--- start of GIVEN ENTRIES ---

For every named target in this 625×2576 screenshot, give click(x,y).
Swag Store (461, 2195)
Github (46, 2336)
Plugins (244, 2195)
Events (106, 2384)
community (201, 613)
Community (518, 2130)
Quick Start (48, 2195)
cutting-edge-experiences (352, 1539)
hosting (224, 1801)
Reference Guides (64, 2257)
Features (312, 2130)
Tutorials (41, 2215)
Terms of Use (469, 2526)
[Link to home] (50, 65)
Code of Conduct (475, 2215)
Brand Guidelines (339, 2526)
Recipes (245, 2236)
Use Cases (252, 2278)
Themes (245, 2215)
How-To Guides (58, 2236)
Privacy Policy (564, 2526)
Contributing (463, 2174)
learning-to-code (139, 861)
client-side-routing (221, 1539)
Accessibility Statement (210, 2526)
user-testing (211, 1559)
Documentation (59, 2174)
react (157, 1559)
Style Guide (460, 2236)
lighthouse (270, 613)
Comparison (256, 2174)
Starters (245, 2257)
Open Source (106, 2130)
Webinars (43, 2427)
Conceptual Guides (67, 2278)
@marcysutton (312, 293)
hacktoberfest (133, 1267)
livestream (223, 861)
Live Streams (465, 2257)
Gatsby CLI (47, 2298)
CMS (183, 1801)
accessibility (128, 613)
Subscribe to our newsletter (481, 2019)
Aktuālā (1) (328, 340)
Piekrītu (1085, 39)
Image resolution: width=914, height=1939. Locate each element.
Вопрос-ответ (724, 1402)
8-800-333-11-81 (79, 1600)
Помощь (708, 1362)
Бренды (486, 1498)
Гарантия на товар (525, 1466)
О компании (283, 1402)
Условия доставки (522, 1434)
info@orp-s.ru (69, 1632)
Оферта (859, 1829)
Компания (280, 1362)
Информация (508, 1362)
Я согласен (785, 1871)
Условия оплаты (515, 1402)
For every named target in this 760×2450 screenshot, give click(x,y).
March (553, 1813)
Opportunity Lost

--- end of GIVEN ENTRIES ---

* [WHAT YOU SHOULD DO] Reproduce all of the items above line for line, without altering anything.

* [IN RESPONSE]
For every named target in this 625×2576 screenshot, give click(x,y).
Swag Store (461, 2195)
Github (46, 2336)
Plugins (244, 2195)
Events (106, 2384)
community (201, 613)
Community (518, 2130)
Quick Start (48, 2195)
cutting-edge-experiences (352, 1539)
hosting (224, 1801)
Reference Guides (64, 2257)
Features (312, 2130)
Tutorials (41, 2215)
Terms of Use (469, 2526)
[Link to home] (50, 65)
Code of Conduct (475, 2215)
Brand Guidelines (339, 2526)
Recipes (245, 2236)
Use Cases (252, 2278)
Themes (245, 2215)
How-To Guides (58, 2236)
Privacy Policy (564, 2526)
Contributing (463, 2174)
learning-to-code (139, 861)
client-side-routing (221, 1539)
Accessibility Statement (210, 2526)
user-testing (211, 1559)
Documentation (59, 2174)
react (157, 1559)
Style Guide (460, 2236)
lighthouse (270, 613)
Comparison (256, 2174)
Starters (245, 2257)
Open Source (106, 2130)
Webinars (43, 2427)
Conceptual Guides (67, 2278)
@marcysutton (312, 293)
hacktoberfest (133, 1267)
livestream (223, 861)
Live Streams (465, 2257)
Gatsby CLI (47, 2298)
CMS (183, 1801)
accessibility (128, 613)
Subscribe to our newsletter (481, 2019)
Aktuālā (1) (328, 340)
Piekrītu (1085, 39)
Image resolution: width=914, height=1939. Locate each element.
Вопрос-ответ (724, 1402)
8-800-333-11-81 (79, 1600)
Помощь (708, 1362)
Бренды (486, 1498)
Гарантия на товар (525, 1466)
О компании (283, 1402)
Условия доставки (522, 1434)
info@orp-s.ru (69, 1632)
Оферта (859, 1829)
Компания (280, 1362)
Информация (508, 1362)
Я согласен (785, 1871)
Условия оплаты (515, 1402)
For every named target in this 760×2450 screenshot, give click(x,y).
March (553, 1813)
Opportunity Lost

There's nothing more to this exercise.